Exercise prompt
Go through the material and copy each line in which the word "Clothing" shows up.

------------------------------------------------------------------------

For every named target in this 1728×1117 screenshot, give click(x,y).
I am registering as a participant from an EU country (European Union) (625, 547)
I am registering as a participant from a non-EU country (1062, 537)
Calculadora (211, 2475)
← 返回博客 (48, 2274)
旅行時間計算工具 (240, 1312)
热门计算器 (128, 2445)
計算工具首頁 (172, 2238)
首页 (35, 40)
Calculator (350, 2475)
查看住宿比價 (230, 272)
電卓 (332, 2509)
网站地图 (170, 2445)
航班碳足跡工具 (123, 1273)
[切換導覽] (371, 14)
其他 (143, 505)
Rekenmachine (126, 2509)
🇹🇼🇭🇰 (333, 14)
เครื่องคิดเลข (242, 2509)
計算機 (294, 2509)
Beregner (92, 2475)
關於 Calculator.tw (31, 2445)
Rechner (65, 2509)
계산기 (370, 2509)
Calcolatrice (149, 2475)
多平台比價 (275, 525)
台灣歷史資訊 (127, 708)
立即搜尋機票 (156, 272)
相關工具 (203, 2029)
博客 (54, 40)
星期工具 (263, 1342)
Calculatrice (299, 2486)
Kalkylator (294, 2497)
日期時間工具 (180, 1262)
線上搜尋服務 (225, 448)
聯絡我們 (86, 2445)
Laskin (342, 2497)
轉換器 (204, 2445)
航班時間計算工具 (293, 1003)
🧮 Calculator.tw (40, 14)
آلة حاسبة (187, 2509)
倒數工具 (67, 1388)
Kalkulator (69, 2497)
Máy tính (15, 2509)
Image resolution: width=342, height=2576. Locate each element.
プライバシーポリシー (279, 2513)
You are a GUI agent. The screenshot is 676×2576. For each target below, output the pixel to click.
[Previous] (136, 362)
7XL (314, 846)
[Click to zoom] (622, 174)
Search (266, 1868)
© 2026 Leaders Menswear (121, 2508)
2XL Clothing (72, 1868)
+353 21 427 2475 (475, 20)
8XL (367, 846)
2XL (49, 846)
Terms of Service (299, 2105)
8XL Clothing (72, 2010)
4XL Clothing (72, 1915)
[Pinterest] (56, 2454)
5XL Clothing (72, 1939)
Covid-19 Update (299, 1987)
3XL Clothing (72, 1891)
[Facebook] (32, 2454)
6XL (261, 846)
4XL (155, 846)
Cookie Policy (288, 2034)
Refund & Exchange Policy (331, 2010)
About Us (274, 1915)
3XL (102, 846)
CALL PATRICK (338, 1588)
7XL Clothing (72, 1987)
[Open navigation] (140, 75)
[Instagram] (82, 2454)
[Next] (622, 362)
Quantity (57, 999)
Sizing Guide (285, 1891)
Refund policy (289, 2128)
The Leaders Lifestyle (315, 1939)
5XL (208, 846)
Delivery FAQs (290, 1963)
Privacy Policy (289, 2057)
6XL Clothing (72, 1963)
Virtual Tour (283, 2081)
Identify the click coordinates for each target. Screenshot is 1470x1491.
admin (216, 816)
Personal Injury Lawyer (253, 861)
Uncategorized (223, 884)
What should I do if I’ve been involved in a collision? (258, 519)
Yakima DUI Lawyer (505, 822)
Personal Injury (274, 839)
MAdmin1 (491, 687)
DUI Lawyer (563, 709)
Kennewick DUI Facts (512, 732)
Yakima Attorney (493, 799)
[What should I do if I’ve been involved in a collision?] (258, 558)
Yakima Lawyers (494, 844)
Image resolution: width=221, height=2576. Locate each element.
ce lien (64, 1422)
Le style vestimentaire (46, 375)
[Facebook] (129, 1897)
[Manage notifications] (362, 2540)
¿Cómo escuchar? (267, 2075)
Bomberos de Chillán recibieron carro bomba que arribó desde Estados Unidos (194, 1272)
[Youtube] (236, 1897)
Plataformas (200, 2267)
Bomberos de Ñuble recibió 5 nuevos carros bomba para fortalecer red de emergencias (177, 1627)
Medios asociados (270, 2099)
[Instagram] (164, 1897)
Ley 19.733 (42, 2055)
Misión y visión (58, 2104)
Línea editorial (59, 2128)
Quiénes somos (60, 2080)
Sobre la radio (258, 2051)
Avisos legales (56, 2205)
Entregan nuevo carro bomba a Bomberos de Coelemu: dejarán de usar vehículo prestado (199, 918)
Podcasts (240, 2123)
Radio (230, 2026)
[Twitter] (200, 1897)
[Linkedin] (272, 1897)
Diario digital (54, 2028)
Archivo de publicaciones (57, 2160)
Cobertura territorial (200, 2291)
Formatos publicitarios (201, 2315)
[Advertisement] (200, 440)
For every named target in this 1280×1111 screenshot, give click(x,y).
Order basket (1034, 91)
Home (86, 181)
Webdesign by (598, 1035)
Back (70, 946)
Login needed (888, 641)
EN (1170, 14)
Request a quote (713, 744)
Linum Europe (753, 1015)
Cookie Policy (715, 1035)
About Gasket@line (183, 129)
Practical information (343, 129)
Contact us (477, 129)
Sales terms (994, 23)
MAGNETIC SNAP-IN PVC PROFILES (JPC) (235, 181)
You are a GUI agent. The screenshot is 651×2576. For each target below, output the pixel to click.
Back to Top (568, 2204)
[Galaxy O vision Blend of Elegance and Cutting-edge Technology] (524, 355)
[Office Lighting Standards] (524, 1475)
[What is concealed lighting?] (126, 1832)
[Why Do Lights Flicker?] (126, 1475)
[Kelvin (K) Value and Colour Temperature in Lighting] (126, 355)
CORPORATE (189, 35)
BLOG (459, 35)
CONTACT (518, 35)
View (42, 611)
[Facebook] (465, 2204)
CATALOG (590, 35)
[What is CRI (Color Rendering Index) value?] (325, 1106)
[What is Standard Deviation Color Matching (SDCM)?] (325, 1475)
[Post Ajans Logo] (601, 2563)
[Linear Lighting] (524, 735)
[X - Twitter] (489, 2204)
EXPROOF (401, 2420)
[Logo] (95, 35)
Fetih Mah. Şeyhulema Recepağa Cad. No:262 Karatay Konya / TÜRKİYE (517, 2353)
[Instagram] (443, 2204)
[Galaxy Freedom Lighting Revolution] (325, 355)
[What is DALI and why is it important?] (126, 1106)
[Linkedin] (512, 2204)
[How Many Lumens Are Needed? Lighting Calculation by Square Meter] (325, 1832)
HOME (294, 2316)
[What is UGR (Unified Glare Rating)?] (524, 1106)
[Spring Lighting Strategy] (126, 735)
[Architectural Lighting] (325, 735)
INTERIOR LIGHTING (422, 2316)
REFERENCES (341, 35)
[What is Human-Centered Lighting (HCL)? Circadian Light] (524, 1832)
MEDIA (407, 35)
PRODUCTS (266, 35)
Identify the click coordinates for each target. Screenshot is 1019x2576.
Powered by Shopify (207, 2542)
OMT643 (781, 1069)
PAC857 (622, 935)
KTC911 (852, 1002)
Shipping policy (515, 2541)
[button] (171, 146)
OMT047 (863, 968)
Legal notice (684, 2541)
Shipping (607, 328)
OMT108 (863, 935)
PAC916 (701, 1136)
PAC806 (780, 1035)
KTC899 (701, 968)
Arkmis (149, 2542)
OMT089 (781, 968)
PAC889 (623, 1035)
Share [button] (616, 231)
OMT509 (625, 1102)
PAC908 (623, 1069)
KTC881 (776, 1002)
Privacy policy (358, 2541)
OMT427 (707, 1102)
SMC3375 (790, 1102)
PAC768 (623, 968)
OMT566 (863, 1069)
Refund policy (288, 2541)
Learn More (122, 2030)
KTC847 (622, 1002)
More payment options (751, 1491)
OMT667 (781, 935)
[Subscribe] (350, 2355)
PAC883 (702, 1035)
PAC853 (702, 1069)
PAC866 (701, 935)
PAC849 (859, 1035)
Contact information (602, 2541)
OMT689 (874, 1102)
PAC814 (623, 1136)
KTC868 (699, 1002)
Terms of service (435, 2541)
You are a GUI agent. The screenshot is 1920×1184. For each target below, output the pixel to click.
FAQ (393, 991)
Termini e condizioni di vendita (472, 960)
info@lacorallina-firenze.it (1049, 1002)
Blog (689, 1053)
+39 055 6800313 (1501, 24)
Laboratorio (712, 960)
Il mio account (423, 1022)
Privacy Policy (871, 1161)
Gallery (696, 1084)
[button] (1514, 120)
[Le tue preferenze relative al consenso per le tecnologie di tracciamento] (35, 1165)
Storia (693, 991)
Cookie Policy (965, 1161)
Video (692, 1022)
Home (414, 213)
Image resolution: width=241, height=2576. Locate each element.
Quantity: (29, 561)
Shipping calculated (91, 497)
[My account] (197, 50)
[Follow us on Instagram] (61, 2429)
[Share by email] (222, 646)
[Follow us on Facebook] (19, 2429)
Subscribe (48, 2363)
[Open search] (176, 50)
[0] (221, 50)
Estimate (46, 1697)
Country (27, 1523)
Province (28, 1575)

------------------------------------------------------------------------

Written reply
2XL Clothing (72, 1868)
8XL Clothing (72, 2010)
4XL Clothing (72, 1915)
5XL Clothing (72, 1939)
3XL Clothing (72, 1891)
7XL Clothing (72, 1987)
6XL Clothing (72, 1963)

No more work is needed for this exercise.